Hay una imagen que lo resume todo: el Gianluigi Donnarumma de 2025, heredero de Zoff y de Buffon, sacando la pelota de su red por cuarta vez, con la mirada perdida en un césped que debería ser su santuario. Es el símbolo de una portería que ya no infunde respeto, un faro que se apaga. Detrás de él, no una defensa de acero, sino un conjunto de fantasmas vestidos de azul, corriendo sin orden ni concierto, perdidos en un laberinto táctico del que no encuentran salida. La «Zona Mixta» de Sacchi, el orden férreo de Lippi… todo eso hoy es polvo entre las baldosas de San Siro.
Y entonces, el fantasma más aterrador emerge de las sombras: la posibilidad cierta, tangible, de perderse un tercer Mundial consecutivo. Léanlo bien, despacio. Tres. La nación de Paolo Rossi, de Baggio, de Pirlo, de Cannavaro, de Paolo Maldini, convertida en una extraña en la fiesta global del fútbol. Es una idea tan aberrante, tan contraria a la lógica de nuestro deporte, que cuesta incluso verbalizarla. Es como imaginar el Vaticano sin el Papa o la Fórmula 1 sin Monza. Es la ruptura de un orden cósmico.
¿En qué momento se quebró el espejo? La respuesta no está en un solo lugar, sino en un cúmulo de negligencias. Mientras el mundo avanzaba hacia el futbolista completo, versátil y dinámico, Italia se quedó anclada en la discusión estéril entre «táctica» y «talento». La Serie A, antaño faro de Europa, ya no produce la cantera imparable de «catenaccios» con clase de la que bebió por décadas. Se importa, se parchea, pero no se forja un carácter. Se confundió la herencia con el derecho divino a ganar.

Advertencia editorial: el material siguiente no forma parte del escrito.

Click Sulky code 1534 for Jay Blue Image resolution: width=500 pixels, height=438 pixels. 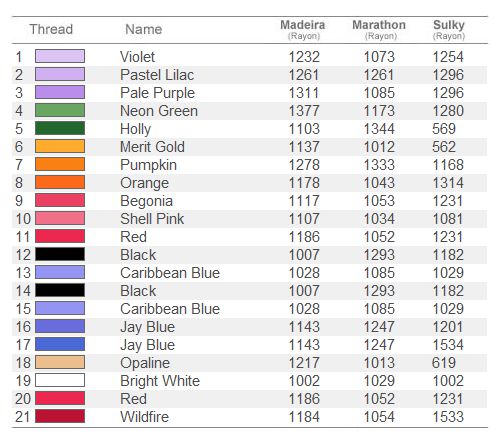(x=448, y=345)
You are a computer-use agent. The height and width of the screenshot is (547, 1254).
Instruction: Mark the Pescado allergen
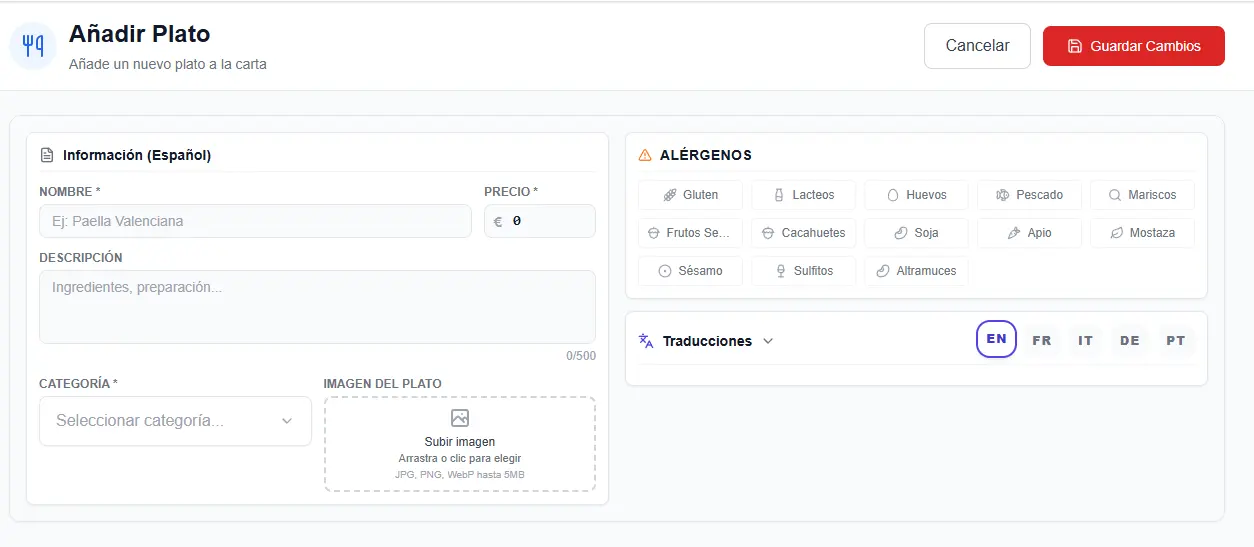1029,195
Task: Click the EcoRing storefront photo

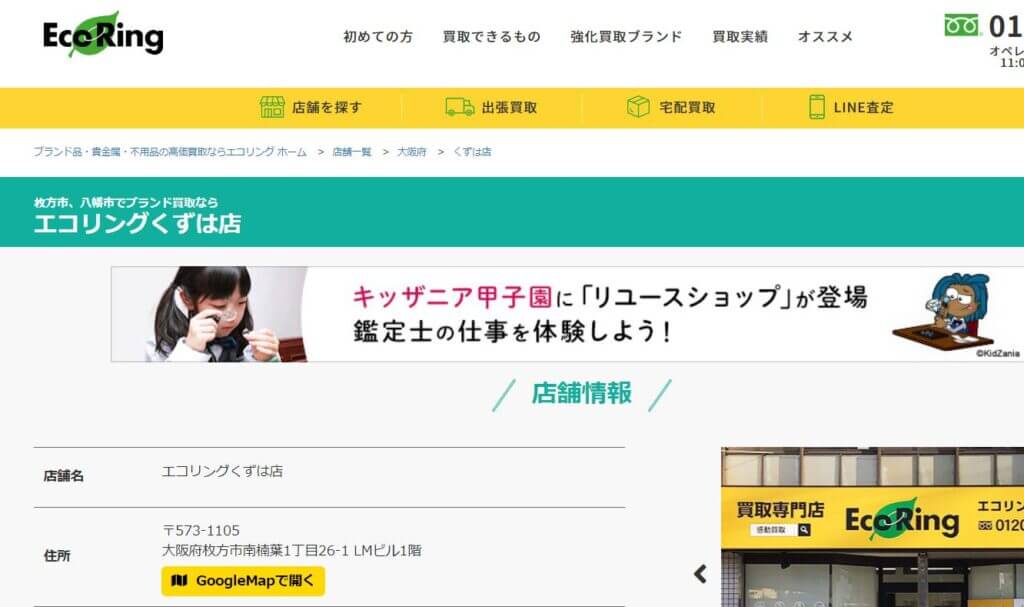Action: coord(872,527)
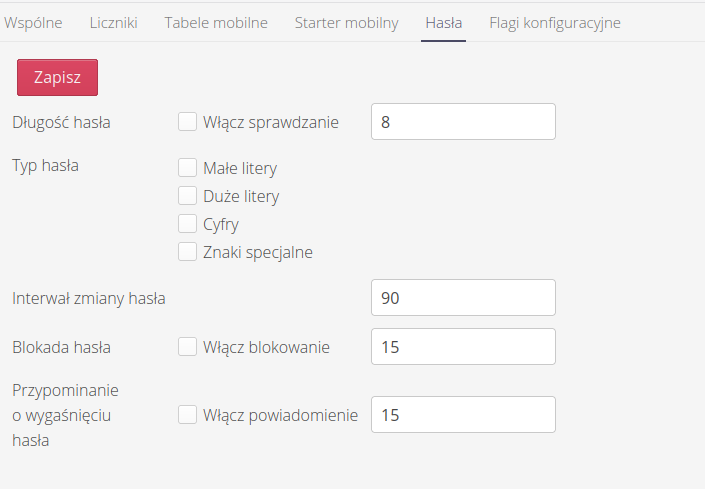Enable the Włącz sprawdzanie checkbox
Viewport: 705px width, 489px height.
[187, 122]
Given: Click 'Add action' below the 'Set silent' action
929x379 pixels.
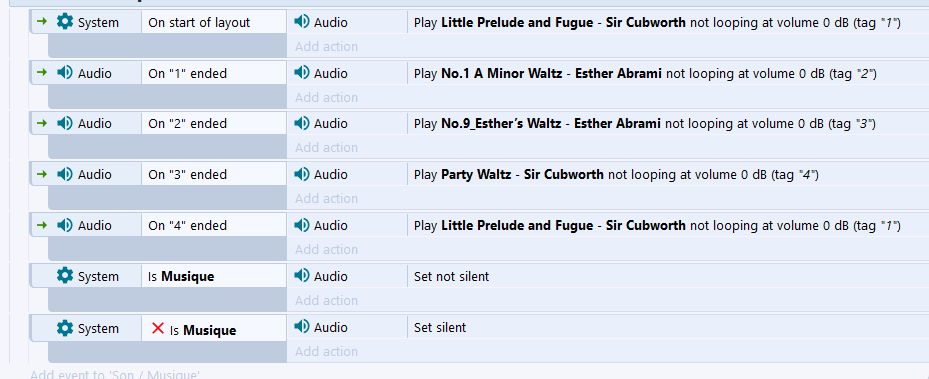Looking at the screenshot, I should click(326, 351).
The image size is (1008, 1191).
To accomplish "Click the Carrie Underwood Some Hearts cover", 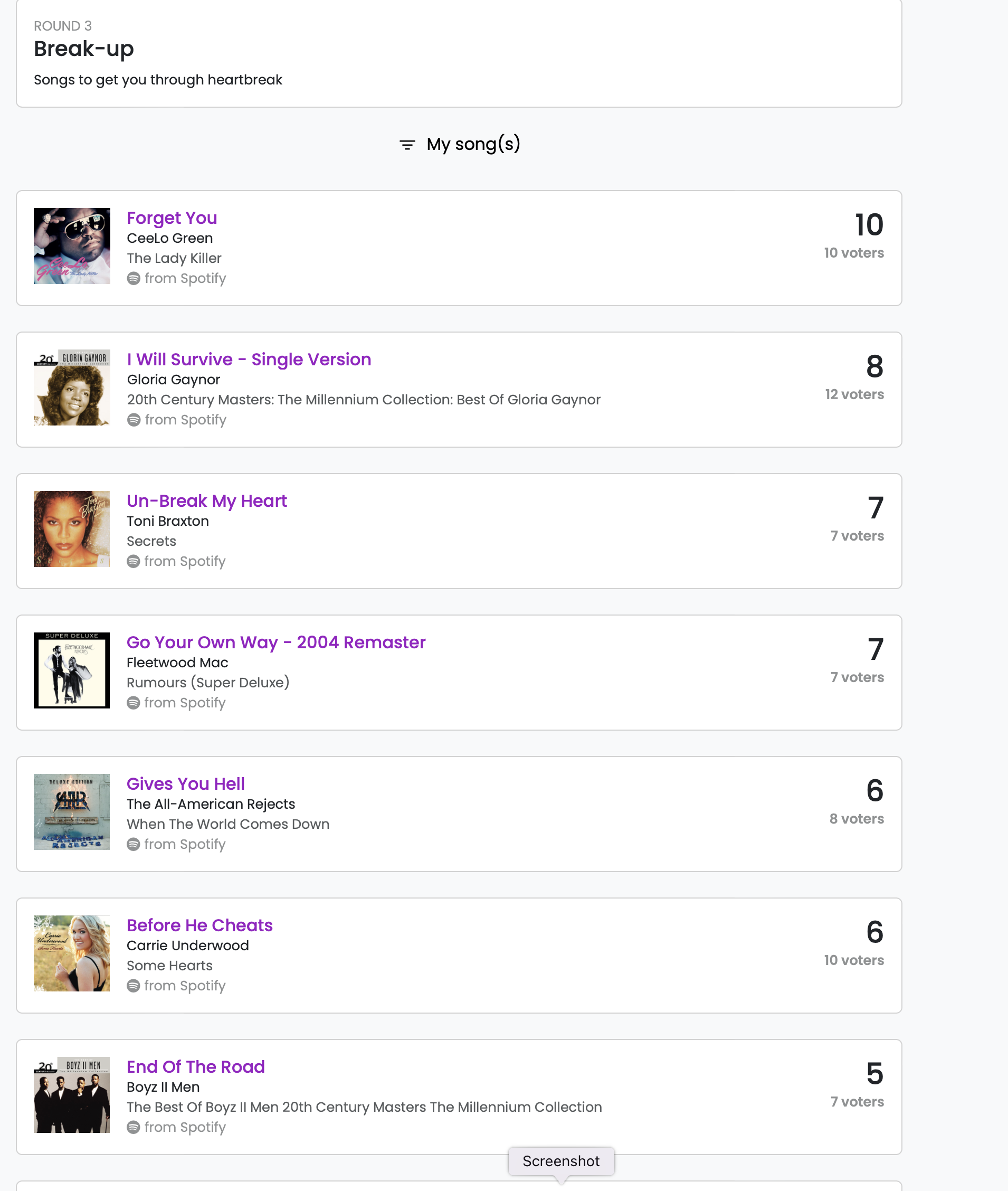I will (72, 953).
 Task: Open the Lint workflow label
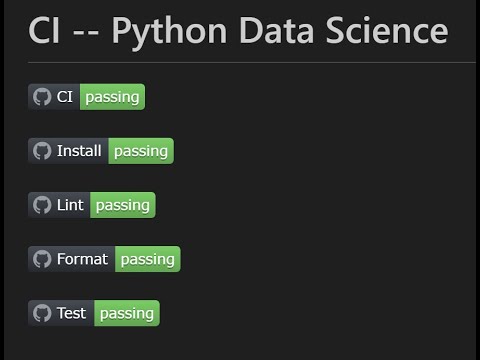point(70,205)
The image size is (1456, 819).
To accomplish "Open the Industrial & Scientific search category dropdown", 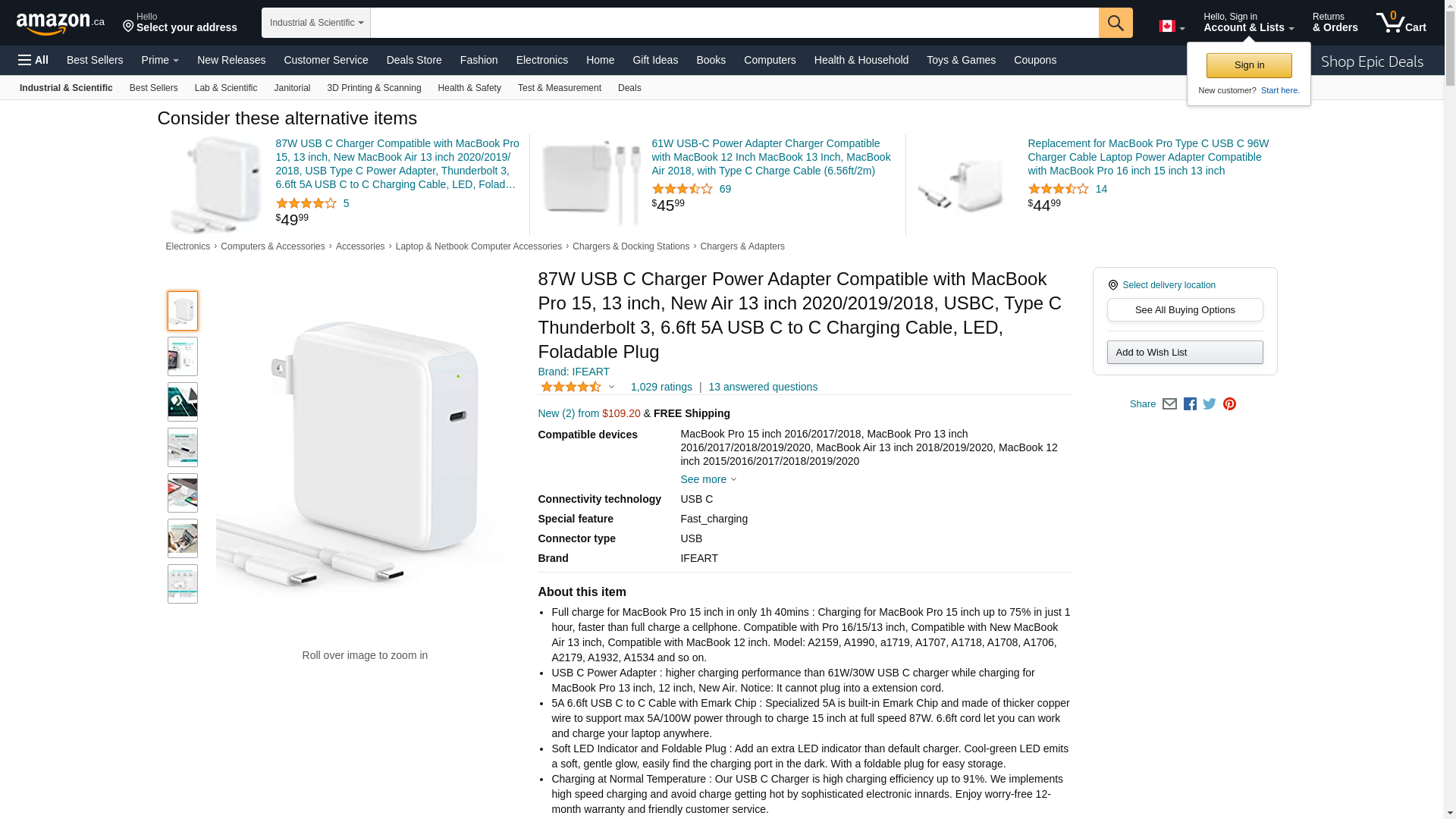I will coord(316,23).
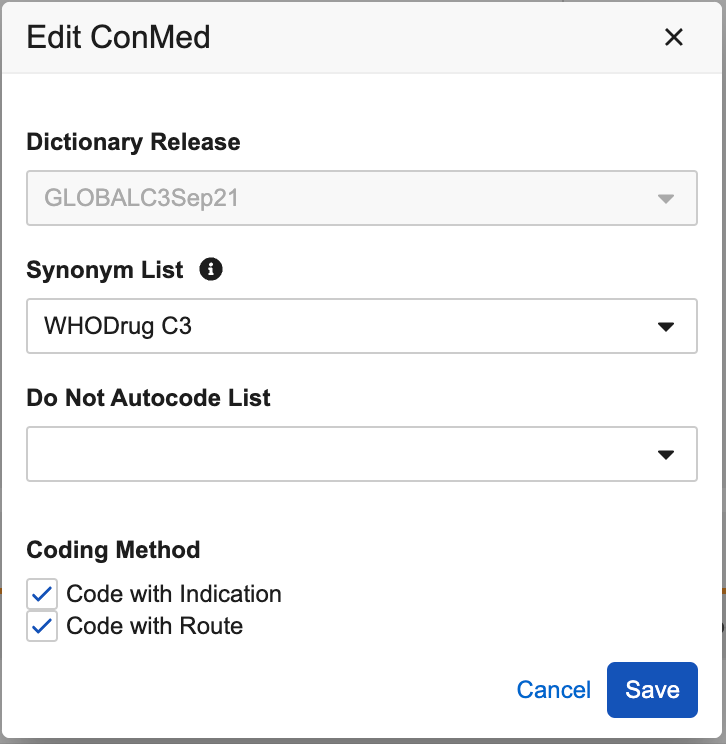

Por eso, esta derrota duele más que todas. No es el tropiezo de un día malo, es la certificación de una enfermedad de larga data. Es el sonido de un gigante que se desploma. El fútbol italiano de selecciones ya no evoca miedo, evoca lástima. Y en el aire, mezclado con la niebla de Milán, flota el eco de una pregunta que nadie se atrevía a formular: ¿Y si el azul de la «Squadra Azzurra» se está convirtiendo, simplemente, en el color de la melancolía?
El camino hacia 2026 parece un viacrucis. Y la afición, esa que ayer silbó con rabia y lágrimas en los ojos, sabe que no se trata de clasificar. Se trata de redescubrir un alma. De volver a ser Italia. Porque lo que se perdió anoche en San Siro no fueron tres puntos; fue, quizás, la última oportunidad de evitar que la palabra «decadencia» se grabe a fuego en la lápida de una de las historias más gloriosas que el fútbol haya escrito jamás.